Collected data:
┌────────

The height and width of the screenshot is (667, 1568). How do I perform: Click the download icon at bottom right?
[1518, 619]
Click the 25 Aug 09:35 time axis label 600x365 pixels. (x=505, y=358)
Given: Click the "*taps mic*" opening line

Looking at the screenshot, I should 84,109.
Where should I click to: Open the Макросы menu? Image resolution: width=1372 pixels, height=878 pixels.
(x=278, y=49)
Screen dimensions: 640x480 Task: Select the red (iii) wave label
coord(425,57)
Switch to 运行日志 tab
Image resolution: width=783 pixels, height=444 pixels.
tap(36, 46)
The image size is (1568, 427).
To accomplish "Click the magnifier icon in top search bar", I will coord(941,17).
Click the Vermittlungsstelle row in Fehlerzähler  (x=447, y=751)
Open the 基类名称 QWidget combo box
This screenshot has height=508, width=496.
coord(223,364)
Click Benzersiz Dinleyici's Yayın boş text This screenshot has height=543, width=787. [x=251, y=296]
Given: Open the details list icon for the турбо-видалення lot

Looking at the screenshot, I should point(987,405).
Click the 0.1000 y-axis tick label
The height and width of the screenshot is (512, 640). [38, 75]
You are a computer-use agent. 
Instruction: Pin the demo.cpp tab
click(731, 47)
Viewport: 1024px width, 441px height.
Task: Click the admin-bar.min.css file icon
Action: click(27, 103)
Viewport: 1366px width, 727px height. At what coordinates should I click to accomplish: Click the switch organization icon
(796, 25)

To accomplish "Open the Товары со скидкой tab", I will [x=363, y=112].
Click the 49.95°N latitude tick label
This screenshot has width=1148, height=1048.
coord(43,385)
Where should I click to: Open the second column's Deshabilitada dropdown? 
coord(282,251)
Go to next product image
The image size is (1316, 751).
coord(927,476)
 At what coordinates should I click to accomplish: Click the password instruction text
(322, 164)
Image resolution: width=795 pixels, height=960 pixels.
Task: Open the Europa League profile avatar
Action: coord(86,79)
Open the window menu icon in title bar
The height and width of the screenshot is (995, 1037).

└────────

» WORK ORDER:
All records shown above are to be output exactly.

» RESULT:
The height and width of the screenshot is (667, 1568). How do I perform: Click the download icon at bottom right?
[1518, 619]
Click the 25 Aug 09:35 time axis label 600x365 pixels. (x=505, y=358)
Given: Click the "*taps mic*" opening line

Looking at the screenshot, I should 84,109.
Where should I click to: Open the Макросы menu? Image resolution: width=1372 pixels, height=878 pixels.
(x=278, y=49)
Screen dimensions: 640x480 Task: Select the red (iii) wave label
coord(425,57)
Switch to 运行日志 tab
Image resolution: width=783 pixels, height=444 pixels.
tap(36, 46)
The image size is (1568, 427).
To accomplish "Click the magnifier icon in top search bar", I will coord(941,17).
Click the Vermittlungsstelle row in Fehlerzähler  (x=447, y=751)
Open the 基类名称 QWidget combo box
This screenshot has height=508, width=496.
coord(223,364)
Click Benzersiz Dinleyici's Yayın boş text This screenshot has height=543, width=787. [x=251, y=296]
Given: Open the details list icon for the турбо-видалення lot

Looking at the screenshot, I should point(987,405).
Click the 0.1000 y-axis tick label
The height and width of the screenshot is (512, 640). [38, 75]
You are a computer-use agent. 
Instruction: Pin the demo.cpp tab
click(731, 47)
Viewport: 1024px width, 441px height.
Task: Click the admin-bar.min.css file icon
Action: click(27, 103)
Viewport: 1366px width, 727px height. At what coordinates should I click to accomplish: Click the switch organization icon
(796, 25)

To accomplish "Open the Товары со скидкой tab", I will [x=363, y=112].
Click the 49.95°N latitude tick label
This screenshot has width=1148, height=1048.
coord(43,385)
Where should I click to: Open the second column's Deshabilitada dropdown? 
coord(282,251)
Go to next product image
The image size is (1316, 751).
coord(927,476)
 At what coordinates should I click to accomplish: Click the password instruction text
(322, 164)
Image resolution: width=795 pixels, height=960 pixels.
Task: Open the Europa League profile avatar
Action: coord(86,79)
Open the window menu icon in title bar
The height and width of the screenshot is (995, 1037).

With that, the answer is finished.